Decisions of this Court and other federal courts repeatedly have recognized that while the employer’s burden in a disparate-treatment case is simply one of coming forward with evidence of legitimate business purpose, its burden in a disparate-impact case is proof of an affirmative defense of business necessity.14 Although the majority’s opinion blurs *669that distinction, thoughtful reflection on common-law pleading principles clarifies the fundamental differences between the two types of “burdens of proof.”15 In the ordinary civil trial, the plaintiff bears the burden of persuading the trier of fact that the defendant has harmed her. See, e. g., 2 Restatement (Second) of Torts §§328 A, 433 B (1965) (hereinafter Restatement). The defendant may undercut plaintiff’s efforts both by confronting plaintiff’s evidence during her case in chief and by submitting countervailing evidence during its own case.16 But if the plaintiff proves the existence of the harmful act, the defendant can escape liability only by persuading the factfinder that the act was justified or excusable. See, e. g., Restatement §§454-461, 463-467. The plaintiff in turn may try to refute this affirmative defense. Although the burdens of producing evidence regarding the existence of harm or excuse thus shift between the plaintiff *670and the defendant, the burden of proving either proposition remains throughout on the party asserting it.

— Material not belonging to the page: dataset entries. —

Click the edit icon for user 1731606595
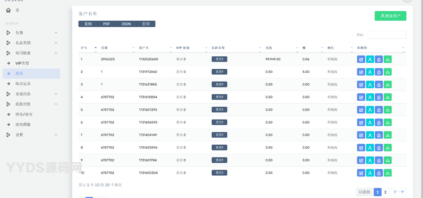The image size is (423, 198). (361, 123)
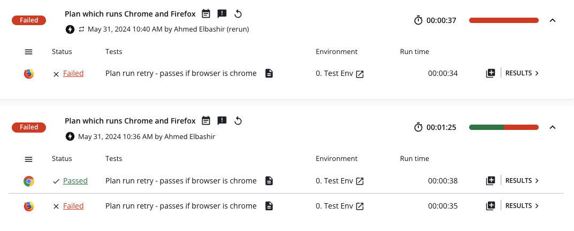This screenshot has width=574, height=231.
Task: Click the Firefox browser icon in the top plan
Action: click(29, 74)
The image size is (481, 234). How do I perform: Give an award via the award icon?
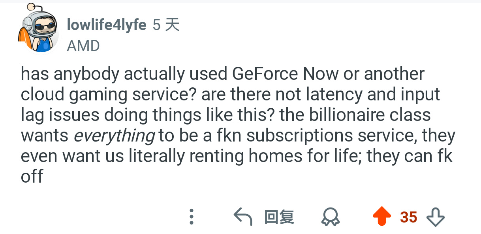coord(330,217)
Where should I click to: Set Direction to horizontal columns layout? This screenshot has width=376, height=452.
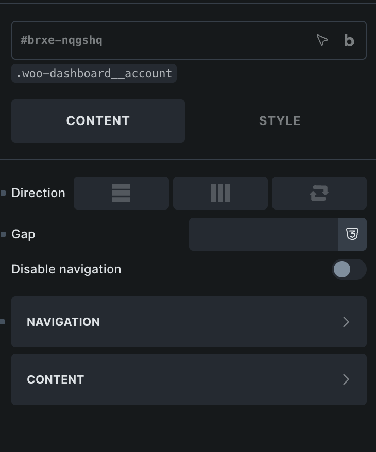(220, 193)
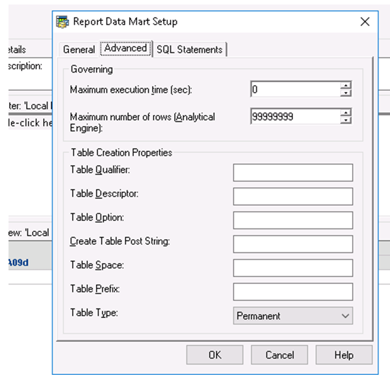Click the Create Table Post String field
This screenshot has height=385, width=390.
(293, 244)
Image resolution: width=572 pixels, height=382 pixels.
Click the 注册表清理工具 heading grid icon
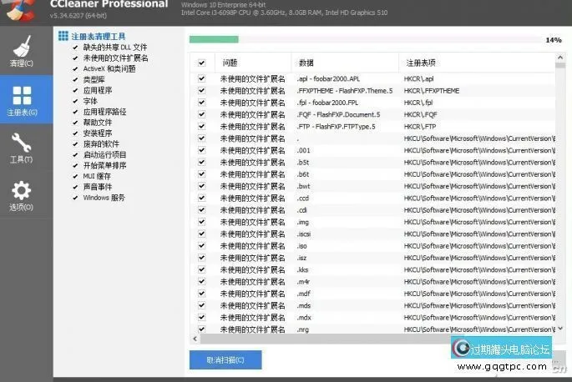click(63, 36)

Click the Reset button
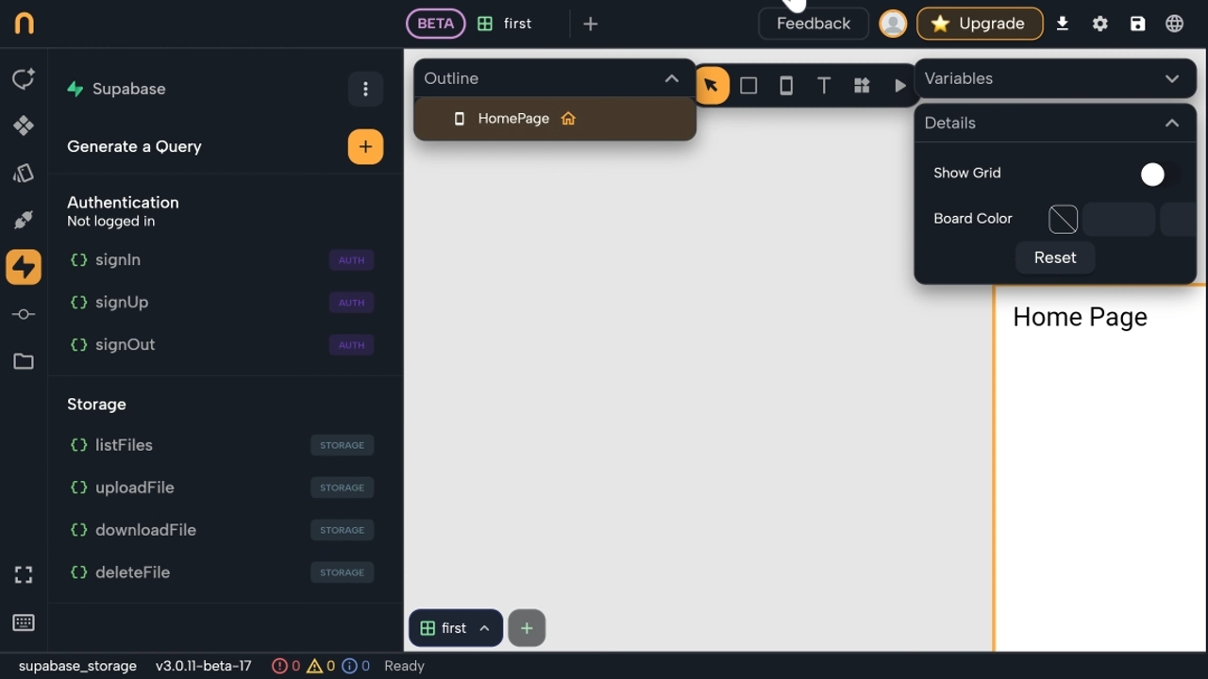(1054, 257)
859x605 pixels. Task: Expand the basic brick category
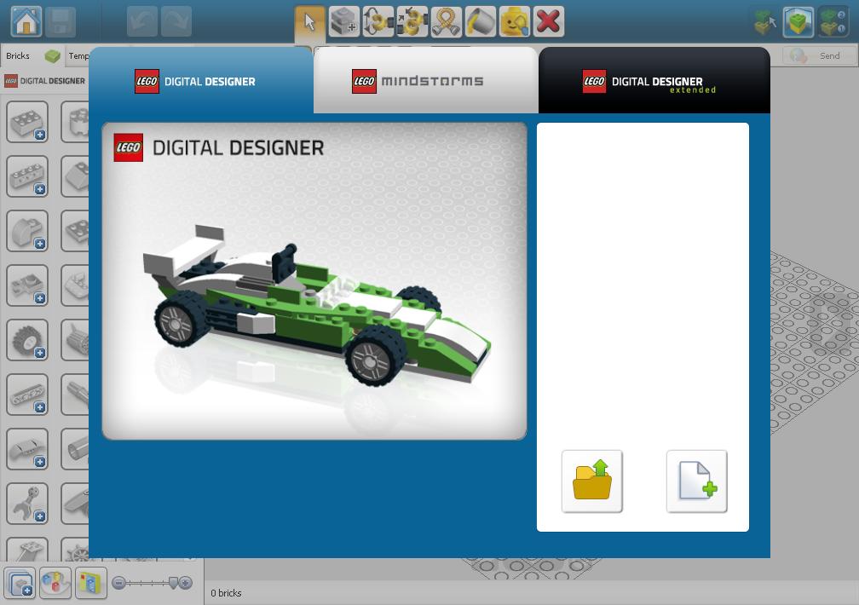pos(27,122)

In a disparate-treatment case there is no “discrimination” within the meaning of Title VII unless the employer intentionally treated the employee unfairly because of race. Therefore, the employee retains the burden of proving the existence of intent at all times. If there is direct evidence of intent, the employee may have little difficulty persuading the factfinder that discrimination has occurred. But in the likelier event that intent has to be established by inference, the employee may resort to the McDonnell!Burdine inquiry. In either instance, the employer may undermine the employee’s evidence but has no independent burden of persuasion.

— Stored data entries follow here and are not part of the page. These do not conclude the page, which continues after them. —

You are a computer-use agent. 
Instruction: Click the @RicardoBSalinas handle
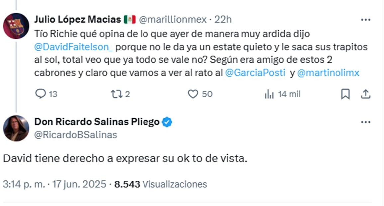(75, 135)
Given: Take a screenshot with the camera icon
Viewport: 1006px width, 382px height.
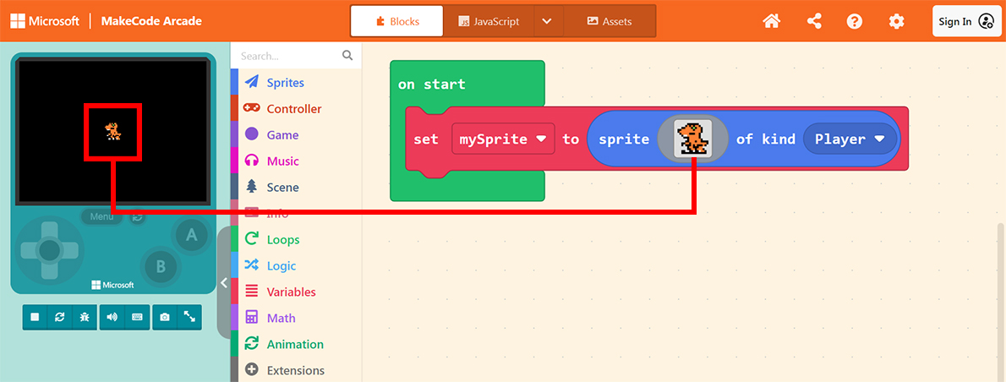Looking at the screenshot, I should click(165, 317).
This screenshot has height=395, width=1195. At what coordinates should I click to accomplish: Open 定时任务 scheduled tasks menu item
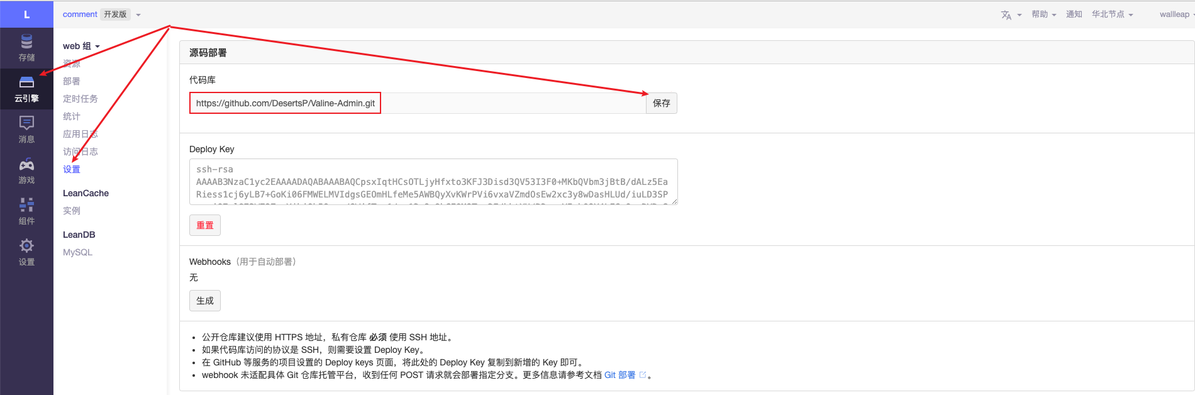[x=81, y=99]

In contrast, intent plays no role in the disparate-impact inquiry. The question, rather, is whether an employment practice has a significant, adverse effect on an identifiable class of workers — regardless of the cause or motive for the practice. The employer may attempt to contradict the factual basis for this effect; that is, to prevent the employee from establishing a prima facie case. But when an employer is faced with sufficient proof of disparate impact, its only recourse is to justify the practice by explaining why it is necessary to the operation of business. Such a justification is a classic example of an affirmative defense.17
*671Failing to explore the interplay between these distinct orders of proof, the Court announces that our frequent statements that the employer shoulders the burden of proof respecting business necessity “should have been understood to mean an employer’s production — but not persuasion — burden.”18 Ante, at 660. Our opinions always have emphasized that in a disparate-impact case the employer’s burden is weighty. “The touchstone,” the Court said in Griggs, “is business necessity.” 401 U. S., at 431. Later, we held that prison administrators had failed to “rebu[t] the prima facie case of discrimination by showing that the height and weight requirements are . . . essential to effective job performance,” Dothard v. Rawlinson, 433 U. S. 321, 331 (1977). Cf. n. 14, supra. I am thus astonished to read that the “touchstone of this inquiry is a reasoned review of the employer’s justification for his use of the challenged practice. . . . [TJhere is no requirement that the challenged practice be . . . ‘essential,’” ante, at 659. This casual — almost summary — rejec*672tion of the statutory construction that developed in the wake of Griggs is most disturbing. I have always believed that the Griggs opinion correctly reflected the intent of the Congress that enacted Title VII. Even if I were not so persuaded, I could not join a rejection of a consistent interpretation of a federal statute. Congress frequently revisits this statutory scheme and can readily correct our mistakes if we misread its meaning. Johnson v. Transportation Agency, Santa Clara Cty., 480 U. S. 616, 644 (1987) (Stevens, J., concurring); Runyon v. McCrary, 427 U. S. 160, 190-192 (1976) (Stevens, J., concurring). See McNally v. United States, 483 U. S. 350, 376 (1987) (Stevens, J., dissenting); Commissioner v. Fink, 483 U. S. 89, 102-105 (1987) (Stevens, J., dissenting); see also Rodriguez de Quijas v. Shearson/American Express, Inc., 490 U. S. 477, 486 (1989) (Stevens, J., dissenting).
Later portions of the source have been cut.